■ **EXERCISE DETAILS**
Please return all of the records that follow, exactly as written.

▽

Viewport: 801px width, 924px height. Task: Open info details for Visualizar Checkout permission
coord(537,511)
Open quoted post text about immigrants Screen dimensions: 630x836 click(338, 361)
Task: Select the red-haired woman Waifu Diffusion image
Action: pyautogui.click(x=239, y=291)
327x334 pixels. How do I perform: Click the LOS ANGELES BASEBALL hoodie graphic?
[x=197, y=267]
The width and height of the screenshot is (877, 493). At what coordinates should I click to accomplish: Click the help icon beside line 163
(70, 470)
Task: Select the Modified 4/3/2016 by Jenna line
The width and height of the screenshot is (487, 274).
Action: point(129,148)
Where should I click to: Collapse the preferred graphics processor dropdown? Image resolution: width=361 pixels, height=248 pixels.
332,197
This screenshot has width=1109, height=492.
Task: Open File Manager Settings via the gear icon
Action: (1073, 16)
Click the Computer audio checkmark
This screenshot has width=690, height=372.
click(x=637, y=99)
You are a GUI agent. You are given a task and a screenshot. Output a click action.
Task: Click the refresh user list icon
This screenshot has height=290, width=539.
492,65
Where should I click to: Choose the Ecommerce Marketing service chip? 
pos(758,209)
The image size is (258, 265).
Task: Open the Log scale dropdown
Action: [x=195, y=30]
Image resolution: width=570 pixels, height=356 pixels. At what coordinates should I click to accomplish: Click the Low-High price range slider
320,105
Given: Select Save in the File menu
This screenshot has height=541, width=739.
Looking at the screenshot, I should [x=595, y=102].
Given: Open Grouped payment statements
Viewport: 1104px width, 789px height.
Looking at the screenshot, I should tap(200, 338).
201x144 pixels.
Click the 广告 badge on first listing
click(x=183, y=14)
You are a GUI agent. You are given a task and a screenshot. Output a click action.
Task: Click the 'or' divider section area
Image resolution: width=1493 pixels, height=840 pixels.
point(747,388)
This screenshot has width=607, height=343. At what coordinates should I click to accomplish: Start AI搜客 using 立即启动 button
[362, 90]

△

■ **EXERCISE SOLUTION**
Viewport: 801px width, 924px height. Task: Open info details for Visualizar Checkout permission
coord(537,511)
Open quoted post text about immigrants Screen dimensions: 630x836 click(338, 361)
Task: Select the red-haired woman Waifu Diffusion image
Action: pyautogui.click(x=239, y=291)
327x334 pixels. How do I perform: Click the LOS ANGELES BASEBALL hoodie graphic?
[x=197, y=267]
The width and height of the screenshot is (877, 493). At what coordinates should I click to accomplish: Click the help icon beside line 163
(70, 470)
Task: Select the Modified 4/3/2016 by Jenna line
The width and height of the screenshot is (487, 274).
Action: point(129,148)
Where should I click to: Collapse the preferred graphics processor dropdown? Image resolution: width=361 pixels, height=248 pixels.
332,197
This screenshot has width=1109, height=492.
Task: Open File Manager Settings via the gear icon
Action: (1073, 16)
Click the Computer audio checkmark
This screenshot has width=690, height=372.
click(x=637, y=99)
You are a GUI agent. You are given a task and a screenshot. Output a click action.
Task: Click the refresh user list icon
This screenshot has height=290, width=539.
492,65
Where should I click to: Choose the Ecommerce Marketing service chip? 
pos(758,209)
The image size is (258, 265).
Task: Open the Log scale dropdown
Action: [x=195, y=30]
Image resolution: width=570 pixels, height=356 pixels. At what coordinates should I click to accomplish: Click the Low-High price range slider
320,105
Given: Select Save in the File menu
This screenshot has height=541, width=739.
Looking at the screenshot, I should [x=595, y=102].
Given: Open Grouped payment statements
Viewport: 1104px width, 789px height.
Looking at the screenshot, I should tap(200, 338).
201x144 pixels.
Click the 广告 badge on first listing
click(x=183, y=14)
You are a GUI agent. You are given a task and a screenshot. Output a click action.
Task: Click the 'or' divider section area
Image resolution: width=1493 pixels, height=840 pixels.
point(747,388)
This screenshot has width=607, height=343. At what coordinates should I click to accomplish: Start AI搜客 using 立即启动 button
[362, 90]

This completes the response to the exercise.